Sharpa debuts autonomous robot that builds paper mills at CES 2026

North executes sequential tasks with precision and autonomy, integrating vision, language and manipulation in real time.
El humanoide North juega ping-pong

Sharpa, the emerging robotics and robotics and artificial intelligencesurprised at the CES 2026 with the official unveiling of North, its first autonomous humanoid robot with human-like manipulation abilities. With this presentation, the company marks a bold step towards the development of useful and versatile robotic systems for real-world environments.

Humanoid North has millimetric precision

During the event in Las Vegas, North starred in a series of fully autonomous demonstrations. Among them was his performance on a ping-pong table, where he reacted with a speed of 0.02 seconds.

It also took photographs with a framing accuracy of close to 2 millimeters and delivered letters through real-time multimodal reasoning, combining vision and natural language.

Humanoid North playing ping-pong
Humanoid North plays ping-pong. Source: Sharpa

Long tasks, stable manipulation and sensory coordination

One of the most striking moments was the autonomous construction of a paper mill, a task that included more than 30 sequential steps without human intervention. North maintained smooth hand-eye-touch coordination throughout the activity, demonstrating prolonged execution without loss of accuracy.

This ability to sustain complex tasks over the long term is rare in robotics today and represents an advance over isolated demonstrations. The key, according to Sharpa, lies in a combination of a proprietary neural network, advanced kinematics and its new robotic hand SharpaWave.

A robotic hand with enhanced sensitivity

SharpaWave is an anthropomorphic hand with human proportions and a mechanical design that replicates 22 active degrees of freedom. Each finger incorporates more than a thousand tactile sensors with sub-millimeter resolution, allowing objects to be manipulated with extreme care, even removing a card from a deck of cards without messing it up.

This level of control is designed to facilitate daily tasks of high precision in sectors such as manufacturingpersonal assistance and logistics. It also allows North to interact in unpredictable scenarios without compromising safety and efficiency.

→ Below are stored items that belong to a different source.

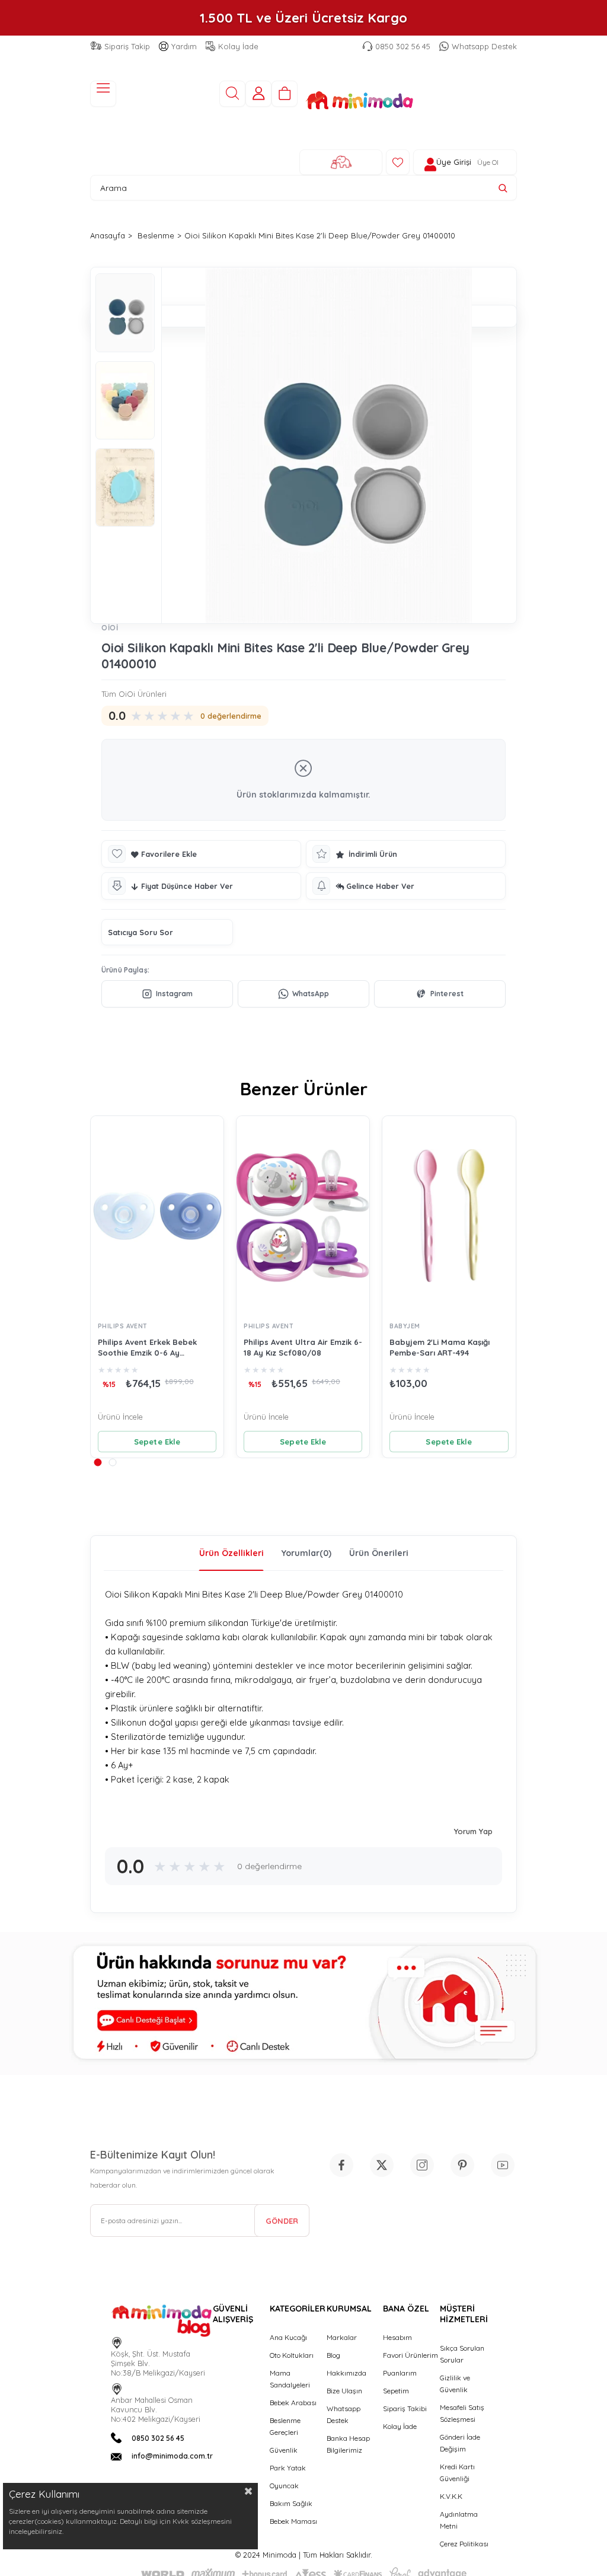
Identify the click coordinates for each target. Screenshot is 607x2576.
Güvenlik (284, 2450)
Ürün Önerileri (378, 1553)
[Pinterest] (440, 994)
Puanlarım (400, 2372)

An approach focused on freeing up human time

The philosophy behind North is not simply technological. Sharpa argues that his goal is to “create useful time” by automating repetitive tasks and giving people space to engage in more valuable activities.

With a robotic architecture that integrates full torso and arm mobility, combined with multimodal perception algorithms, North represents a firm step towards robots that coexist in everyday environments without constant supervision.